§ What to work on:
(A) From the Unix and Windows comparison, output the passage between "In part, this" and "by another process.", inclusive.
(B) Based on the Unix and Windows comparison, explain in one to three sentences why text-based Unix programs that read standard input and write standard output are called filters.
(C) Please say whether each statement agrees with the Unix and Windows comparison, answering yes or no and quoting the deciding words: (i) Unix has no windowing GUI. (ii) Unix allows processes to interact in only two ways. (iii) In Unix, reboots after a single application crashes are common.

§ Page text:
※ ※ ※
Of course, both MS Windows and Unix continued to evolve past their earliest forms, but the contexts in which they have evolved helped establish their fundamental philosophy and continues to influence how they work today.

• Unix users tend to do a lot more typing than Windows users. Graphics capabilities were rare when Unix was developed, so commands had to be typed out rather than always working through a window GUI, and that practice of typing commands continues to influence the “look and feel” of Unix. Unix does have a windowing GUI, but the Unix approach is to launch an application via a typed command, then let that application open up windows if it needs them. Compare to MS Windows, where most users never type a command, and may not even realize that many common Windows applications offer a variety of command line options. (Try, for example, creating shortcuts on your Windows desktop (right-click on the desktop and select Newshortcut) with the item:

C:\WINDOWS\EXPLORER.EXE


and another with the item:

C:\WINDOWS\EXPLORER.EXE /n,/e,c:\


Try them each and see what they do. The difference is potentially useful, but this possibility is unknown to most non-programmer Windows users.

• Because graphics capabilities were rare when Unix was developed, many Unix applications are text based. The canonical Unix application reads a stream of text in (from “standard input”) and produces a stream of text as output (on “standard output”). Because the output is often considered a slightly modified version of the input, such programs are called filters. Unix users are more likely to string together a bunch of filters that each do something simple than to hunt for a massive dedicated application that does the whole job at once. For example, if you wanted to know how many statements occurred in some file of C++ code, an MS Windows programmer would load that file into a visual C++ programming environment, then search through the menu bars for a “properties” or “number of statements” item that might convey the required information. A Unix programmer would, in a single line of text commands, feed that file into a program that extracted each line containing a “;” (because most C++ statements end with semicolons) and then feed that set of “;”-containing lines through a line-counting filter.

• “One user – One CPU” thinking dominates Windows applications even though networking is widely available. MS Windows has never offered the same level of protection against one process affecting others on the same machine. In Windows, it’s still all too common for a single crashing application to lock up the machine to the point where a reboot is required. In Unix, such reboots are quite rare.

In part, this is because Unix allows processes to interact in only two ways:

• By having one process write out files that the other reads

• By having one process write characters into a “pipeline” that is read by another process.

By contrast, MS Windows has a variety of communication mechanisms, some of which allow one process to directly manipulate the data of another. This allows different applications to work together in interesting and valuable ways (e.g., embedding charts from a spreadsheet directly inside a word-processor document), but at an inevitable cost to overall system security and stability.
※ ※ ※
§ Stored data:
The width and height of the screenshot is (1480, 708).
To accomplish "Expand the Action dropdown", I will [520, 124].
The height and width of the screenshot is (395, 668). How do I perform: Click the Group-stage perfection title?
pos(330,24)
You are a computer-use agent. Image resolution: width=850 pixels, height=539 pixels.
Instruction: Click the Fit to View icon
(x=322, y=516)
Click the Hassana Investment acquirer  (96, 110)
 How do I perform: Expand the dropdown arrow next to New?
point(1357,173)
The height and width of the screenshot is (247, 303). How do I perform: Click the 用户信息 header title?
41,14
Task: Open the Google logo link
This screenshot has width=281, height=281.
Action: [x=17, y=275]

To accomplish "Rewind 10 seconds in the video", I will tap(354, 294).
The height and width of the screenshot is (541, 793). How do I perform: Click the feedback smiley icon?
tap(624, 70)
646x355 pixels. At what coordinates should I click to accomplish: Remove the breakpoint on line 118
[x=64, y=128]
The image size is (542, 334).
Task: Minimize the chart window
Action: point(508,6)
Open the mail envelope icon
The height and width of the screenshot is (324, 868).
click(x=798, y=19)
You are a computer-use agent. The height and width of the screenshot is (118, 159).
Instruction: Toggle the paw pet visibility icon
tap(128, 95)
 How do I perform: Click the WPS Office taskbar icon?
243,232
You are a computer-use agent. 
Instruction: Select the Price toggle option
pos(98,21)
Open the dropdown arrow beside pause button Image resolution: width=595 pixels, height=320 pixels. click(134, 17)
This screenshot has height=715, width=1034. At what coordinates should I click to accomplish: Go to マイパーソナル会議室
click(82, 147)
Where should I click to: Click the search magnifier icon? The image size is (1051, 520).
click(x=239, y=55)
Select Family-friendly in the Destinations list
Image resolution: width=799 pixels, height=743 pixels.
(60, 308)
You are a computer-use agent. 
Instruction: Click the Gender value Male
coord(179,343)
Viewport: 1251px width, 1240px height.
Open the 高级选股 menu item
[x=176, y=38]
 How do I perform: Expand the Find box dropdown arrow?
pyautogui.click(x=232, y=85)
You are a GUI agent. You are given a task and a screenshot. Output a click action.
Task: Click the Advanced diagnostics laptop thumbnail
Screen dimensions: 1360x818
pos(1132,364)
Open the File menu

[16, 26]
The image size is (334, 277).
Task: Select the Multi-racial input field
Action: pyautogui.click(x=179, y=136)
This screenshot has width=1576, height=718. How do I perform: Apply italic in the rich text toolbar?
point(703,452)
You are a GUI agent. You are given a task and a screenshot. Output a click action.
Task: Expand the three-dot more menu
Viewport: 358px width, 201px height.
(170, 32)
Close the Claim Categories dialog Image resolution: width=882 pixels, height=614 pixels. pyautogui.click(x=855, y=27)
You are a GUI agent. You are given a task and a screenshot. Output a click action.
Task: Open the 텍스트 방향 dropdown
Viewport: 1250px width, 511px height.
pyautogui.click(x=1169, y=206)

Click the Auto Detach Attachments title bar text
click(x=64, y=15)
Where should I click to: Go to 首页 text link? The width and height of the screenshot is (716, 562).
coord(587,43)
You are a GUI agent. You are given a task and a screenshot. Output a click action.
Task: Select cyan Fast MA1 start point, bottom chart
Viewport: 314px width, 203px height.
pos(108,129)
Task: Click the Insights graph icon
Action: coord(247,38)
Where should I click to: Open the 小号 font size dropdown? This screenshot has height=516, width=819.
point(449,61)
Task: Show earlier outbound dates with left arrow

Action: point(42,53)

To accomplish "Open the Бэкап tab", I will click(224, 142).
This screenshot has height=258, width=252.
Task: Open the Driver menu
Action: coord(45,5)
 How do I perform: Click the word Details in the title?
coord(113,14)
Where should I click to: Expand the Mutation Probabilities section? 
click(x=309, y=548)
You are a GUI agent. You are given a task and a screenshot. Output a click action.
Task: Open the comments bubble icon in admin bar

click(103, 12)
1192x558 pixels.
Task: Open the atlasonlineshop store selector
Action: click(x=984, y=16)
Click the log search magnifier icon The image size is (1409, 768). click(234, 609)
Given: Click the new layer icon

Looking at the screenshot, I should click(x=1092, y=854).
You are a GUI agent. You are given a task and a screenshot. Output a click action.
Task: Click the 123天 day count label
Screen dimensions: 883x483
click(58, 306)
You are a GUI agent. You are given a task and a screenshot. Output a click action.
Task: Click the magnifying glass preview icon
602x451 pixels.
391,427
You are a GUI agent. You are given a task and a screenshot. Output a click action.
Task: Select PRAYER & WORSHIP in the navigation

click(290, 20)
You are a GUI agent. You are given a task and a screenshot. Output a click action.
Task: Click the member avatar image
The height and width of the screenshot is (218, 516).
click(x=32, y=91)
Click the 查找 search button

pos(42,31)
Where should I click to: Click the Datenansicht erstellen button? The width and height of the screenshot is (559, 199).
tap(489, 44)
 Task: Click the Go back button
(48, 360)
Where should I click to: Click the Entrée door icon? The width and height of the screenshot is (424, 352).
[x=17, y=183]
※ ※ ※
§ Solutions in order:
(A)
In part, this is because Unix allows processes to interact in only two ways:

• By having one process write out files that the other reads

• By having one process write characters into a “pipeline” that is read by another process.

(B) They are called filters because their output is often considered a slightly modified version of their input.

(C)
(i) No: "Unix does have a windowing GUI"
(ii) Yes: "Unix allows processes to interact in only two ways"
(iii) No: "In Unix, such reboots are quite rare."